Erişilebilirlik

24 Ocak 2006: Filistin Seçimleri Değerlendiriliyor


Filistin’deki seçim heyecanı Amerikan gazetelerine de yansıyor.

Christian Science Monitor, laik bir anlayışa sahip olan El Fetih’in İsrail’le görüşmeleri sürdürebileceğini belirtiyor ancak örgütün yolsuzluk sorunuyla mücadele etmesi gerektiğini vurguluyor. Dinci Hamas’ın daha etkin bir yönetim kurabileceğini kaydeden gazete bu örgütün seçimden galip çıkması durumunda demokrasinin ve İsrail’le barış umudunun tehlikeye gireceği görüşüne yer veriyor.

"Seçim sonrasında hassas bir denge oluşacak. Eğer bu denge doğru değerlendirilirse, Ortadoğu’da şiddet eylemlerinin azalması sağlanabilir. Terör tehdidinin aşılması ve ardından da bir uzlaşma sağlanabilmesi için hem İsrail’in hem de Hamas’ın karşılıklı bazı tavizler vermesi gerekecek. Ortadoğu’da, siyasi İslam’ın büyük bir gücü var ve İslamcı militanlar ancak demokratik sürece dahil edilerek etkisizleştirilebilir. Ancak böyle bir ortamda halkın barış talebi öne geçebilir."

Boston Globe ise seçimi Hamas’ın kazanması durumunda İsrail’le Filistin arasında barış sağlanması umudunun ciddi bir darbe yiyeceğini yazıyor. El Fetih’i yolsuzluk ve beceriksizlikle suçlayan gazete, bir çok Filistinlinin buna tepki olarak Hamas’a oy vereceğini ifade ediyor.

"Filistin Devlet Başkanı Mahmut Abbas siyasi kurumları oluşturmakta, hukukun üstünlüğü ilkesini hayata geçirmekte ve ekonomik kalkınmayı sağlamakta başarısız oldu. Aynı şekilde İsrail de, Arafat’ın ölümünden bu yana geçen 14 ay içinde Filistinlileri barışçıl politikaların kendi çıkarlarına olacağı konusunda ikna edecek adımları atmadı. Sonuçta Abbas’ın politikaları Filistinlilerin günlük hayatında bir gelişme yaşanmasını sağlayamadı. Bunun sonucunda, Hamas’ın iki devletli bir çözümü reddeden anlayışını benimsemeyen Filistinliler bile, artık çok yakından tanıdıkları el Fetih’ten kurtulmak için İslamcılara oy verecek."

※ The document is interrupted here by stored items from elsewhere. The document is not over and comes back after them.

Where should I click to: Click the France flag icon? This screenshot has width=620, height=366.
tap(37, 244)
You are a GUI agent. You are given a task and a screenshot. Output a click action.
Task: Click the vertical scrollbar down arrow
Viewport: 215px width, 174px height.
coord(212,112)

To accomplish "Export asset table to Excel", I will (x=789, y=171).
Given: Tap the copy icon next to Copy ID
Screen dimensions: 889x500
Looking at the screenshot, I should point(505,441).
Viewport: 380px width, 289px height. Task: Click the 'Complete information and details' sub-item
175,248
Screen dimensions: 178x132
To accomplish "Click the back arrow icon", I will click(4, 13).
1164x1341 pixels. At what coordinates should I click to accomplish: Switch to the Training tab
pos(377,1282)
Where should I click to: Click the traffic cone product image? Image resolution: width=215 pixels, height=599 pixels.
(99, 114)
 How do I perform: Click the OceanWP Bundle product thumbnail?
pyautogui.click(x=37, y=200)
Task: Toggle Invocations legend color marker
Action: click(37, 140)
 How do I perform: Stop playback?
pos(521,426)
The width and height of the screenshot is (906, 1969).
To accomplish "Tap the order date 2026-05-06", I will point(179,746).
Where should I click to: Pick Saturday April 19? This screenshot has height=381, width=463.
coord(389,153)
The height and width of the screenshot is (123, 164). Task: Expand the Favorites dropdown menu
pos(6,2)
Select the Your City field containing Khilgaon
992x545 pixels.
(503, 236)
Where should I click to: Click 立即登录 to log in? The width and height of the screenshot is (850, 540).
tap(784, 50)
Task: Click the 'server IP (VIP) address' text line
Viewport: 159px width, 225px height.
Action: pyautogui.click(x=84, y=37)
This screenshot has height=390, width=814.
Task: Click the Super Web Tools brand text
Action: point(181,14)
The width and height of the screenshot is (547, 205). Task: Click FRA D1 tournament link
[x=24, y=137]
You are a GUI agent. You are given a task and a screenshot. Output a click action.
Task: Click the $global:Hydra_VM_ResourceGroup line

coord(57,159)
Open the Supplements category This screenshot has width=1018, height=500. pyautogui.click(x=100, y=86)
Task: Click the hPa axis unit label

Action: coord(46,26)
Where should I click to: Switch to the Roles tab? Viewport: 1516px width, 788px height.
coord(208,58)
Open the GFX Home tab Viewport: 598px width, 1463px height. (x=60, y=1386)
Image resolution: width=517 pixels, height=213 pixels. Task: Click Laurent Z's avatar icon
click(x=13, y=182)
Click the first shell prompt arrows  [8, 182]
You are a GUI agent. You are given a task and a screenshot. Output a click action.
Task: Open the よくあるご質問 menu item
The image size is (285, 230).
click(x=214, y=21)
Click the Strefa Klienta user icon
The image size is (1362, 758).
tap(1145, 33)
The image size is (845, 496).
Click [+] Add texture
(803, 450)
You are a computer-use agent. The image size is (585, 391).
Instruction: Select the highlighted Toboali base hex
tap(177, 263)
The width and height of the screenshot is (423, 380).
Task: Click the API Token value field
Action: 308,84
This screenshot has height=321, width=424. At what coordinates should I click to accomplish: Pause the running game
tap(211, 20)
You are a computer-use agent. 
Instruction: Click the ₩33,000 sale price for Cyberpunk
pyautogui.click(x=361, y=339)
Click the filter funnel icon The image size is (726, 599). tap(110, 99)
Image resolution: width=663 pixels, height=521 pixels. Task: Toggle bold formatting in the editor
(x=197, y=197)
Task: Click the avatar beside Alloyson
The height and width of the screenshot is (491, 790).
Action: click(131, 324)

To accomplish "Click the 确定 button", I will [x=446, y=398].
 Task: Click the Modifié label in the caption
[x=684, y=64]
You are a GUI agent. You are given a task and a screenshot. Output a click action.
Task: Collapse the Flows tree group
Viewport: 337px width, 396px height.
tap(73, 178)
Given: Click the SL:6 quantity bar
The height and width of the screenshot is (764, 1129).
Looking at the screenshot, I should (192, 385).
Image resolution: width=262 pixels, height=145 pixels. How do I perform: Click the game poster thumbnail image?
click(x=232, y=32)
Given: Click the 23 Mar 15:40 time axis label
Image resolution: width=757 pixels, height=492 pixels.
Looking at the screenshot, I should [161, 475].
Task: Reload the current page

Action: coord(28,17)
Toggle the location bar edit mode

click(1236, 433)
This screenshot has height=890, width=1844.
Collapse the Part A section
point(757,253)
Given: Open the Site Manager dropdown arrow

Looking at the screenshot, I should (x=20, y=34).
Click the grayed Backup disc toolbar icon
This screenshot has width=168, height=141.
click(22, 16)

New York Times, İspanya’da bazı ordu mensuplarıyla hükümet arasında yaşanan gerginliği değerlendiriyor. Gazete, aralarında kara kuvvetleri komutanının da bulunduğu bazı subayların, darbe imasında bulunmasının ardından hükümet tarafından görevden alındığını hatırlatıyor. Yapılan yorumda Sosyalist hükümetin bu tavrına destek veriliyor ve muhalefetteki muhafazakar Halk Partisinin tutumu eleştiriliyor.

"Maalesef ana muhalefetteki Halk Partisi, kendisinin de bir parçası olduğu demokrasiyi savunmaktan çok, subayların davranışlarına mazeret bulmaya çalışmakla uğraşıyor. Halk Partisi’nin artık bu tavrından vazgeçmesi gerekiyor. İspanya’da demokrasi bütün partilerin desteğine ihtiyaç duyuyor ve bunu da hak ediyor."

Dünyanın en büyük otomobil şirketlerinden Ford’un Kuzey Amerika’daki tesislerinden yaklaşık 30 bin işçiyi işten çıkartma kararı aldığına dikkat çeken USA Today gazetesi, General Motors şirketinin de geçen yıl benzer bir karar aldığını hatırlatıyor. Dünyada rekabet koşullarının daha da acımasız bir hale geldiğini yazan gazete, Amerikan firmalarının değişen koşullara ayak uyduramaması durumunda alınan bu önlemin de yetersiz kalacağını savunuyor.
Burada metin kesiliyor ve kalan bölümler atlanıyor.